## DOCUMENT SECTION
☆ ☆ ☆ ☆ ☆

And so there were eight… With the quarter finals looming over the next four days, it’s time to take stock on what has been a wonderful tournament so far. We’ve had surprises, Russia crashing out against Greece, Holland failing to register a single point, France slipping up against Sweden and Gary Neville keeping a low profile. We’ve feasted our eyes on sublime individual performances from the likes of Özil, Ronaldo, Pirlo and Modric and gasped at glorious goals from Van der Vaart, Welbeck, Balotelli and Ibrahimovic (goal of the tournament so far).
Predictably, we’ve also witnessed UEFA mis-management, Platini’s mob fining Bendtner £80,000 for being a bit silly while fining Croatia’s FA £64,561- £15,000 less- for their fan’s racial abuse of Balotelli. High profile footballers have weighed in: Man City’s Kompany tweeted “Surely if you were a sponsor, you would consider racism as a more dangerous association than the damage caused by commercial opportunism?” and Rio Ferdinand posted “Platini is a joak. Cant beleev they only had 2 pay 25 grand less than Bender.” (This latter post is fictitious, my invisible lawyer tells me to say).

☆ ☆ ☆ ☆ ☆

## RECORD EXCERPTS
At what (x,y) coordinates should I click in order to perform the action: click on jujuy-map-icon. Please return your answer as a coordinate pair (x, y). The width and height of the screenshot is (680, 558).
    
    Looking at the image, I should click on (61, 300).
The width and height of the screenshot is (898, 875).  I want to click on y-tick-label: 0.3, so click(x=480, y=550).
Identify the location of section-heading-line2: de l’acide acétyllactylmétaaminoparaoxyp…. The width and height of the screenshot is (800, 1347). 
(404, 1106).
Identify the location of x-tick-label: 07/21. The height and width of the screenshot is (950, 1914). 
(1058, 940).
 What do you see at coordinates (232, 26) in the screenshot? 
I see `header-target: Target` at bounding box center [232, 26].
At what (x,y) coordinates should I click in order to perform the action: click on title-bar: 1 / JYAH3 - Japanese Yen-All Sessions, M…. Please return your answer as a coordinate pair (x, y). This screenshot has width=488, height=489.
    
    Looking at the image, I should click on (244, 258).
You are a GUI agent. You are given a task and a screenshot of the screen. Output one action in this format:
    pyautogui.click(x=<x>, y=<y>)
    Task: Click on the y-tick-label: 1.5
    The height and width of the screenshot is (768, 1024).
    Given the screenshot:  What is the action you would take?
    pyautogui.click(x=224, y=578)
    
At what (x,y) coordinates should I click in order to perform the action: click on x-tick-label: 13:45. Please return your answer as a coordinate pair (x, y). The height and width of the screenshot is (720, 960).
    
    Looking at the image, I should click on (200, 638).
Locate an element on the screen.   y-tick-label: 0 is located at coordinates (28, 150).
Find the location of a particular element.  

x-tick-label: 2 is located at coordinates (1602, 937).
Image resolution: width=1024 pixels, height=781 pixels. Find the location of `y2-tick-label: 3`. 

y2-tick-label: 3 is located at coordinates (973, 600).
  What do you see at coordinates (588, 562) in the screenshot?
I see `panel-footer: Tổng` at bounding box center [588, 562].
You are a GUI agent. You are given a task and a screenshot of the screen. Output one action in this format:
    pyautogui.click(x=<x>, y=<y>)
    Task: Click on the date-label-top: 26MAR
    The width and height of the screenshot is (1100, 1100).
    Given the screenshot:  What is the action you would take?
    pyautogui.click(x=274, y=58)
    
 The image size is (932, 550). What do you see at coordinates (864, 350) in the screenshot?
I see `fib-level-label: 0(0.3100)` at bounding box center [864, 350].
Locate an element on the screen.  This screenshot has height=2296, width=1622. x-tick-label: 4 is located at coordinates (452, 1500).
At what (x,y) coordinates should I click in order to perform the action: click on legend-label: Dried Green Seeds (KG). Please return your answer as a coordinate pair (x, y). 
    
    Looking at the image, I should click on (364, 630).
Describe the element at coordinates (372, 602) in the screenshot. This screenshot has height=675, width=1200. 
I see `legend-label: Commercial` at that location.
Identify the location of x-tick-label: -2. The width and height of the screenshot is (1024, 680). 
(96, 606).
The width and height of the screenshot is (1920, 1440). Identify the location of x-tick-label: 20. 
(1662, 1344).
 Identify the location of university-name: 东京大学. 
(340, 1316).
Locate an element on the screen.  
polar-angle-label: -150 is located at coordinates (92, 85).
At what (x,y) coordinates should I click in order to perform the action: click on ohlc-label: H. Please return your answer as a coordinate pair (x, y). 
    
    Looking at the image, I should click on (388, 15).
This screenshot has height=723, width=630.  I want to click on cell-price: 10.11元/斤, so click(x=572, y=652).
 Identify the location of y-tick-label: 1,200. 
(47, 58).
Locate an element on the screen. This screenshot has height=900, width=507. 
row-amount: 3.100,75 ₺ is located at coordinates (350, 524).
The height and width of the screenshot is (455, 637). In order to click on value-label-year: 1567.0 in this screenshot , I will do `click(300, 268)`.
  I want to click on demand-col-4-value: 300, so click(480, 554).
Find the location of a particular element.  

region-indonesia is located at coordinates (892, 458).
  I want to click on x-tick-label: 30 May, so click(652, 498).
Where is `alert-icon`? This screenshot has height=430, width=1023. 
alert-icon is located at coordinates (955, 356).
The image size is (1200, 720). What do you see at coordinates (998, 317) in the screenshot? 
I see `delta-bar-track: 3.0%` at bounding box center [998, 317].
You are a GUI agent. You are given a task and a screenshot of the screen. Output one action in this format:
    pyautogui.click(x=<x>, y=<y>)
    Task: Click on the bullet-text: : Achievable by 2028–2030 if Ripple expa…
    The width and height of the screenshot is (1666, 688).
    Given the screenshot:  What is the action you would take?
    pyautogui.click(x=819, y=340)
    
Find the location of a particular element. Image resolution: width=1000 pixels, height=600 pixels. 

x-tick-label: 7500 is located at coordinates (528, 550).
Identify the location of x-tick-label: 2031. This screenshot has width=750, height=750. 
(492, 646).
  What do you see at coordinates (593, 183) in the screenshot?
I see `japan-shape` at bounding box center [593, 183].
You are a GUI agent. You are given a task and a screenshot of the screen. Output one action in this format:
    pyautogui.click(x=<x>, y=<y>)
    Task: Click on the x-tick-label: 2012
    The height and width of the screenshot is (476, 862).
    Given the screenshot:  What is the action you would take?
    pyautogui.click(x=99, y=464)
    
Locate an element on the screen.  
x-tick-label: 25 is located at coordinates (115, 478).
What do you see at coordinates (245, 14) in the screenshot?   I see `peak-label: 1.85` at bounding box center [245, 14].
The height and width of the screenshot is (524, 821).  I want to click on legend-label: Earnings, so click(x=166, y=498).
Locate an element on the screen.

☆ ☆ ☆ ☆ ☆

## ABOUT THIS TASK
Summarize the football tournament commentary in two sentences. Work only from the football tournament commentary and ignore the data.

## RESPONSE
With the quarter finals about to start, the tournament has so far produced surprises such as Russia going out against Greece and Holland failing to register a single point, as well as sublime individual performances and glorious goals. It has also seen UEFA fine Bendtner £80,000 while fining Croatia's FA £64,561 for its fans' racial abuse of Balotelli, drawing criticism from footballers such as Kompany.